Segment Start: Data records
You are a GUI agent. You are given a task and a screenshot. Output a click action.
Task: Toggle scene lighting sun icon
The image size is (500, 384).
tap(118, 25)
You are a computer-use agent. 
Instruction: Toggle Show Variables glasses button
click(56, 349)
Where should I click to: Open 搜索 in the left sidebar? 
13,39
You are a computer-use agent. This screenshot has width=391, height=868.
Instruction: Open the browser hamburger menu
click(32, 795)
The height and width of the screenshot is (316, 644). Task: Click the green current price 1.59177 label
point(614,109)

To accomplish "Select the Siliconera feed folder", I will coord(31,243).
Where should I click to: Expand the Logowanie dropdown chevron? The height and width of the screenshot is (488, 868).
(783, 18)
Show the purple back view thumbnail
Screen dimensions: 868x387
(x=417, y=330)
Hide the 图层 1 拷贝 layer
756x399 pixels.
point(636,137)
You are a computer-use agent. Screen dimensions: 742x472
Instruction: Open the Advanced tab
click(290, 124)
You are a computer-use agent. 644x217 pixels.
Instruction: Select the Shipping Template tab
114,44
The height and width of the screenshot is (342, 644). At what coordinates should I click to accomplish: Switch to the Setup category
Segment End: Data records
- What you are asked to do -
Copy the records exactly, keeping every word in place.

- Completed exercise -
You are a GUI agent. You are given a task and a screenshot. Output a click action.
Task: Toggle scene lighting sun icon
The image size is (500, 384).
tap(118, 25)
You are a computer-use agent. 
Instruction: Toggle Show Variables glasses button
click(56, 349)
Where should I click to: Open 搜索 in the left sidebar? 
13,39
You are a computer-use agent. This screenshot has width=391, height=868.
Instruction: Open the browser hamburger menu
click(32, 795)
The height and width of the screenshot is (316, 644). Task: Click the green current price 1.59177 label
point(614,109)

To accomplish "Select the Siliconera feed folder", I will coord(31,243).
Where should I click to: Expand the Logowanie dropdown chevron? The height and width of the screenshot is (488, 868).
(783, 18)
Show the purple back view thumbnail
Screen dimensions: 868x387
(x=417, y=330)
Hide the 图层 1 拷贝 layer
756x399 pixels.
point(636,137)
You are a computer-use agent. Screen dimensions: 742x472
Instruction: Open the Advanced tab
click(290, 124)
You are a computer-use agent. 644x217 pixels.
Instruction: Select the Shipping Template tab
114,44
The height and width of the screenshot is (342, 644). At what coordinates should I click to accomplish: Switch to the Setup category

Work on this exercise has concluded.